(Input):
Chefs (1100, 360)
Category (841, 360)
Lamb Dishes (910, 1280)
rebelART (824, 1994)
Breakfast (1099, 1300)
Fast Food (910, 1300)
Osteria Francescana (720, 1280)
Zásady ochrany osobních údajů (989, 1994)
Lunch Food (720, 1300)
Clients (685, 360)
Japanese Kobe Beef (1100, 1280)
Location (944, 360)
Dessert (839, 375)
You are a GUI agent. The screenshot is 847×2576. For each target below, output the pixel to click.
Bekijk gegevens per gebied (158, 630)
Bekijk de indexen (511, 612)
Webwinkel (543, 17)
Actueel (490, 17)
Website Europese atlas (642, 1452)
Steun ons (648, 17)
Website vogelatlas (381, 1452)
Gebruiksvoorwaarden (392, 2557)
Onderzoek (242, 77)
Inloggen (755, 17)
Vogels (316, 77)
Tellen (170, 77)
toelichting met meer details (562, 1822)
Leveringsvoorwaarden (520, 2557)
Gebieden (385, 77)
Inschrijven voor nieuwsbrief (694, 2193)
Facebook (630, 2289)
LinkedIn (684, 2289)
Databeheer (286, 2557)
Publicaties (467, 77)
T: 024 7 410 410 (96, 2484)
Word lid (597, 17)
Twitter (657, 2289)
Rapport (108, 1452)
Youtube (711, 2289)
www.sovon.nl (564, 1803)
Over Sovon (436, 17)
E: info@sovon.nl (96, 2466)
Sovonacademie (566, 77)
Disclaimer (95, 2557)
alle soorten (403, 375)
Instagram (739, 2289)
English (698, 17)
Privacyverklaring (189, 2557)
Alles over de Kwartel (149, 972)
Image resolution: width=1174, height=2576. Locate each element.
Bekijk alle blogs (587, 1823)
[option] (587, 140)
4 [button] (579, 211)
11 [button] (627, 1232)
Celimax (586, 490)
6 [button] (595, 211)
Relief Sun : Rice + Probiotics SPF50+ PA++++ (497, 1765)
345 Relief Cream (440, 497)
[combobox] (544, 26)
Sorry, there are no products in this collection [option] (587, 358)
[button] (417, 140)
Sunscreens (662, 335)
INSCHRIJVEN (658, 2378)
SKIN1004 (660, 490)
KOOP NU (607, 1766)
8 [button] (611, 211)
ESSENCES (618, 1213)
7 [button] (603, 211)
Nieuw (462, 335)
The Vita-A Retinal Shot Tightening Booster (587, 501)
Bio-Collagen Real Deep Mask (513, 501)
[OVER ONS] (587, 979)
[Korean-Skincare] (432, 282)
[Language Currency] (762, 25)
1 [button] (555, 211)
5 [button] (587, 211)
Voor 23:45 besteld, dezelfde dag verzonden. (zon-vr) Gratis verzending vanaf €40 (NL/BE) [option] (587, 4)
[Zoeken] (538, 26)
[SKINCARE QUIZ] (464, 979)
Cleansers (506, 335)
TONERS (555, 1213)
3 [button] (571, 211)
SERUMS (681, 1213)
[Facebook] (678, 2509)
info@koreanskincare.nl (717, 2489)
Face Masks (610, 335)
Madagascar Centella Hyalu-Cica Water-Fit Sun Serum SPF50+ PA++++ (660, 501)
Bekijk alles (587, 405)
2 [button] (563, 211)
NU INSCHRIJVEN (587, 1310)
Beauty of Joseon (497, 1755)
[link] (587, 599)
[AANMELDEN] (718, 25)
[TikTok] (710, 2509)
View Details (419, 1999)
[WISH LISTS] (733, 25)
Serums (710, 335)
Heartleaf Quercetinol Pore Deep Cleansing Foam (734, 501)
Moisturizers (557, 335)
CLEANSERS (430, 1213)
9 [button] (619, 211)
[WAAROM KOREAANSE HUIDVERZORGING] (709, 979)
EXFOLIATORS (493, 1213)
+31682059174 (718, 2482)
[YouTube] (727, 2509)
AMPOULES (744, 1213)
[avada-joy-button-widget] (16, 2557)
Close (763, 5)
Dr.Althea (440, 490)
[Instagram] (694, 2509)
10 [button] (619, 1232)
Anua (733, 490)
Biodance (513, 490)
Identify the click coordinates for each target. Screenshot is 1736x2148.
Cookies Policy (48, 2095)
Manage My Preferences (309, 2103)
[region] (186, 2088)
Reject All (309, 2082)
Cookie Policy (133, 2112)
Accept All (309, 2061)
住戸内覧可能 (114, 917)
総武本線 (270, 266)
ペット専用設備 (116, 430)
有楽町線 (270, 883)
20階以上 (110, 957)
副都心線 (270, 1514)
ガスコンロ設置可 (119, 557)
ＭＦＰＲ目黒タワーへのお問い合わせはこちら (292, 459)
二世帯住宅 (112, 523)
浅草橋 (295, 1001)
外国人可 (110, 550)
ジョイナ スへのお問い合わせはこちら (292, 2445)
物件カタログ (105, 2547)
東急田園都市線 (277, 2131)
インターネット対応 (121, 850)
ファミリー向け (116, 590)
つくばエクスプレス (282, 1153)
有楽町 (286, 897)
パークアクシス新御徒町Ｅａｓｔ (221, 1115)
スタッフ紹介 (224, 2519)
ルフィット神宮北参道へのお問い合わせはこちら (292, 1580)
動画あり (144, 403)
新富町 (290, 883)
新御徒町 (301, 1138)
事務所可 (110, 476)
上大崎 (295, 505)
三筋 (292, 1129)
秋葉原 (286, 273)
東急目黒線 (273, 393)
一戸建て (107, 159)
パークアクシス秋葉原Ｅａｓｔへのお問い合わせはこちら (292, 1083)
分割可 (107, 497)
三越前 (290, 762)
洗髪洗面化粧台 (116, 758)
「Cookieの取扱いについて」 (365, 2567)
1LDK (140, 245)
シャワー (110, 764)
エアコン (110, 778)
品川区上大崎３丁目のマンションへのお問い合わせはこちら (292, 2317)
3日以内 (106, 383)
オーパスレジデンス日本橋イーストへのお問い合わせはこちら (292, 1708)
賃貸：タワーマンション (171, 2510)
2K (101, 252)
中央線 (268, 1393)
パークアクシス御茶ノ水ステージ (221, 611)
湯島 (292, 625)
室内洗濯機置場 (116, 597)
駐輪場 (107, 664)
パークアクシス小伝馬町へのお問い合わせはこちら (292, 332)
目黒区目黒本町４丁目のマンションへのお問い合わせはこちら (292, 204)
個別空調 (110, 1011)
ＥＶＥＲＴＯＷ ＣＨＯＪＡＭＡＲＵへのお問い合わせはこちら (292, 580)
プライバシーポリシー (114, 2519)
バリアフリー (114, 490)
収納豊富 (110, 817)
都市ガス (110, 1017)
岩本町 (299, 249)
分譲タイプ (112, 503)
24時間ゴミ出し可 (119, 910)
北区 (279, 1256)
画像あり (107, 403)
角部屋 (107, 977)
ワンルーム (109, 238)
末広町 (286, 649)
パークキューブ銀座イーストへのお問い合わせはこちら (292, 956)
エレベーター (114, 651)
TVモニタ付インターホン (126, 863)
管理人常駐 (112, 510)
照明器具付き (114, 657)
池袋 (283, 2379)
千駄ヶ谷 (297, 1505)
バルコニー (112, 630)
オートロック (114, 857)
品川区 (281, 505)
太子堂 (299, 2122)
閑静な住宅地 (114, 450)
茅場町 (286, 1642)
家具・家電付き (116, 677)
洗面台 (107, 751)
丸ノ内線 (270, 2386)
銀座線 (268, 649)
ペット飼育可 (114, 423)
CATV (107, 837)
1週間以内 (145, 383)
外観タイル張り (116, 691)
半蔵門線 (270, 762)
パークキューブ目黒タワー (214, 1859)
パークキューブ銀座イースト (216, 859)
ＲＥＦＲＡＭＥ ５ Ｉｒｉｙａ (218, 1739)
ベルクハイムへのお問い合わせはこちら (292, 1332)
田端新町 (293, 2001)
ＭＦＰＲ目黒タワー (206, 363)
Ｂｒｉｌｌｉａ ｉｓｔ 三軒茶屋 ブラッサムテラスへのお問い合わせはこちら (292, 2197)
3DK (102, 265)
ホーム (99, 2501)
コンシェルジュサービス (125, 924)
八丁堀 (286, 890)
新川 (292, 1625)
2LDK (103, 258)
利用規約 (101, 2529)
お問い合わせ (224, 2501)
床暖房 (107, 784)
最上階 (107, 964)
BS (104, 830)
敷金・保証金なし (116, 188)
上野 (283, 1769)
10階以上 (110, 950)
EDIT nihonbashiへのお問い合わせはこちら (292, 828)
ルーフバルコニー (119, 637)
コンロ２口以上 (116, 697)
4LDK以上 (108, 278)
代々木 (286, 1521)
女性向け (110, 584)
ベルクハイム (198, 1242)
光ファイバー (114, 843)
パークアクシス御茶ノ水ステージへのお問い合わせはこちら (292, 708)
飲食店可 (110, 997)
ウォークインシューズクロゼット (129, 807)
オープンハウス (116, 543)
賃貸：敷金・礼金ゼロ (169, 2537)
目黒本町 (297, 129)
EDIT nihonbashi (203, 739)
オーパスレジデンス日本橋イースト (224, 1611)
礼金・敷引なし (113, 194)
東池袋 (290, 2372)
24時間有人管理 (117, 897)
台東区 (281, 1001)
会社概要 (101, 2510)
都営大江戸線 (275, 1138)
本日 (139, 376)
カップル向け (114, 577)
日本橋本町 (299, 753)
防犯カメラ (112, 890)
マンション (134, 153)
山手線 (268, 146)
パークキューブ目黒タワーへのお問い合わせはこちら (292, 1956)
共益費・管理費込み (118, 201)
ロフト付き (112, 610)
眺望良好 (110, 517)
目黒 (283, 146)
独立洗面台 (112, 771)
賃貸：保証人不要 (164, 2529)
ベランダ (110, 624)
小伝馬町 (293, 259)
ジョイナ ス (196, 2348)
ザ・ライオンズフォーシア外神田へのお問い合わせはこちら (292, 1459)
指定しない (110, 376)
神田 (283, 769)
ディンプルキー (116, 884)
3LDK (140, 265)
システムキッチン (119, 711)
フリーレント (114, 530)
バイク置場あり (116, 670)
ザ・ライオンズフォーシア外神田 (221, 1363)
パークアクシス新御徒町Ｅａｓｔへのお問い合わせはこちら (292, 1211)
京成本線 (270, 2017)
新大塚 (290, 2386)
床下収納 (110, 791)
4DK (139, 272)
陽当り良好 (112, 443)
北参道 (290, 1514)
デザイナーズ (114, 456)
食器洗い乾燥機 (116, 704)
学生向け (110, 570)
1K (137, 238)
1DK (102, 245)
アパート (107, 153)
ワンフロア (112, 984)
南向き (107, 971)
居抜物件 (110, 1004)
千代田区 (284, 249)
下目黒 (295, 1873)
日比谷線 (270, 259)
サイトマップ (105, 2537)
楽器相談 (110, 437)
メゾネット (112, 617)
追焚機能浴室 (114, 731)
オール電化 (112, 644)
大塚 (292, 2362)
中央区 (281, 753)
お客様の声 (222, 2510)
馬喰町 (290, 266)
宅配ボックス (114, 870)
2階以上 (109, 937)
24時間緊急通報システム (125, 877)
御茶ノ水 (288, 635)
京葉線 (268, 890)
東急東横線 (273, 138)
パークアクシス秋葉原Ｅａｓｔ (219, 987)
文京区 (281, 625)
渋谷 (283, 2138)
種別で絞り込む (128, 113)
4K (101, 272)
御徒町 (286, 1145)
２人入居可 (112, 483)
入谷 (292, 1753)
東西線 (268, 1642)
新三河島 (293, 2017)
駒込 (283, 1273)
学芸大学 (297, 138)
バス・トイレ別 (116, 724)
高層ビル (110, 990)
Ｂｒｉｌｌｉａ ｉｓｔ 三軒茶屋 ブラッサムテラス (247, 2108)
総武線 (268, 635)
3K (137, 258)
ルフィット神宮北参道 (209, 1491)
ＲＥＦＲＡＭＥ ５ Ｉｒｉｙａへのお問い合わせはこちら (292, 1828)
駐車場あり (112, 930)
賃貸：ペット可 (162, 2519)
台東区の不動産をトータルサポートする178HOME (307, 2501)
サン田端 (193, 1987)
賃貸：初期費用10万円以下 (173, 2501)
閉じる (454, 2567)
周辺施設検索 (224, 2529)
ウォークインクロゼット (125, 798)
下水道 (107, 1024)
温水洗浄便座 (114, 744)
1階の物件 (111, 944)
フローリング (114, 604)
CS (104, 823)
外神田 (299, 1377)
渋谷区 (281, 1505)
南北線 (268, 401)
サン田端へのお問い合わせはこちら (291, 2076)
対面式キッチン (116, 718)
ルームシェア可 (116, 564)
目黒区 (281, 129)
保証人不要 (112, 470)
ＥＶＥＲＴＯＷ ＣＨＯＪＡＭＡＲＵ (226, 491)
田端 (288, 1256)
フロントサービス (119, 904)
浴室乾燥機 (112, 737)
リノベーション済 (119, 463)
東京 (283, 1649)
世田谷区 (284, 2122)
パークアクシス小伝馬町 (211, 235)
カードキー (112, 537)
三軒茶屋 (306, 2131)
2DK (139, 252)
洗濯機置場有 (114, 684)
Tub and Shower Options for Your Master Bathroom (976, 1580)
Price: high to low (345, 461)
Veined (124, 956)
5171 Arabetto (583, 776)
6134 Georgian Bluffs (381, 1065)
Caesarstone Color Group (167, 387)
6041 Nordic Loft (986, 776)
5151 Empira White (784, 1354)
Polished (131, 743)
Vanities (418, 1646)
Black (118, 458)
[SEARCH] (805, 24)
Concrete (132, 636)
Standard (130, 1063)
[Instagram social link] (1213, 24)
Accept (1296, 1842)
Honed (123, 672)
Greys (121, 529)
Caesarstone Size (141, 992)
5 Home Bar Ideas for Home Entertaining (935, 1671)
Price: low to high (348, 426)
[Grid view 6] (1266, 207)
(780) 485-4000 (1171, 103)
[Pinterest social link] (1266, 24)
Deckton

(What you are asked to do):
Once you find the line with "馬喰町 (290, 266)" in the entries above, output it and each line after it up to and including the line with "学芸大学 (297, 138)", and nothing else.

(Answer to this exercise):
馬喰町 (290, 266)
宅配ボックス (114, 870)
2階以上 (109, 937)
24時間緊急通報システム (125, 877)
御茶ノ水 (288, 635)
京葉線 (268, 890)
東急東横線 (273, 138)
パークアクシス秋葉原Ｅａｓｔ (219, 987)
文京区 (281, 625)
渋谷 (283, 2138)
種別で絞り込む (128, 113)
4K (101, 272)
御徒町 (286, 1145)
２人入居可 (112, 483)
入谷 (292, 1753)
東西線 (268, 1642)
新三河島 (293, 2017)
駒込 (283, 1273)
学芸大学 (297, 138)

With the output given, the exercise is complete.